TASK TO CARRY OUT
Please tally the lines in the material below that contain the string "green", treating uppercase and lowercase as different, and reply with that number alone.

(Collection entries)
•••••
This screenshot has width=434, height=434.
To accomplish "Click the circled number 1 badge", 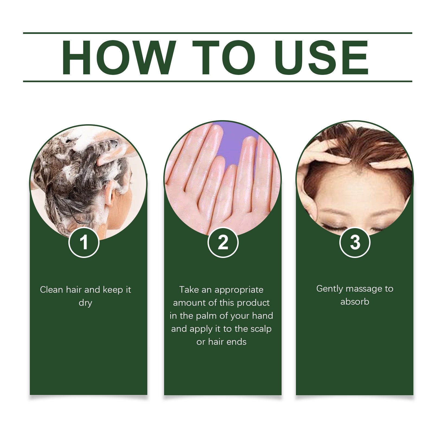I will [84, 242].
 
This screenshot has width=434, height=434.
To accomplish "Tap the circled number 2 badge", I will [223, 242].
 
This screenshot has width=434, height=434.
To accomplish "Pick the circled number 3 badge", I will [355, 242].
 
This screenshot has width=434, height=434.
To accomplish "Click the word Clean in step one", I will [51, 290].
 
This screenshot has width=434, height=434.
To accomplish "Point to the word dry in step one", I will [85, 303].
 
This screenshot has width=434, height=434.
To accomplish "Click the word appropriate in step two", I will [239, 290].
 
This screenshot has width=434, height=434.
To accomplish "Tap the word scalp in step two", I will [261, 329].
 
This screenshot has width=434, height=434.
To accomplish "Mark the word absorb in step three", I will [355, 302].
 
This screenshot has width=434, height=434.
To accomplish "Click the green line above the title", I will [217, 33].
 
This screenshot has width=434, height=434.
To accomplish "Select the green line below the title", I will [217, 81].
•••••
TASK ANSWER
2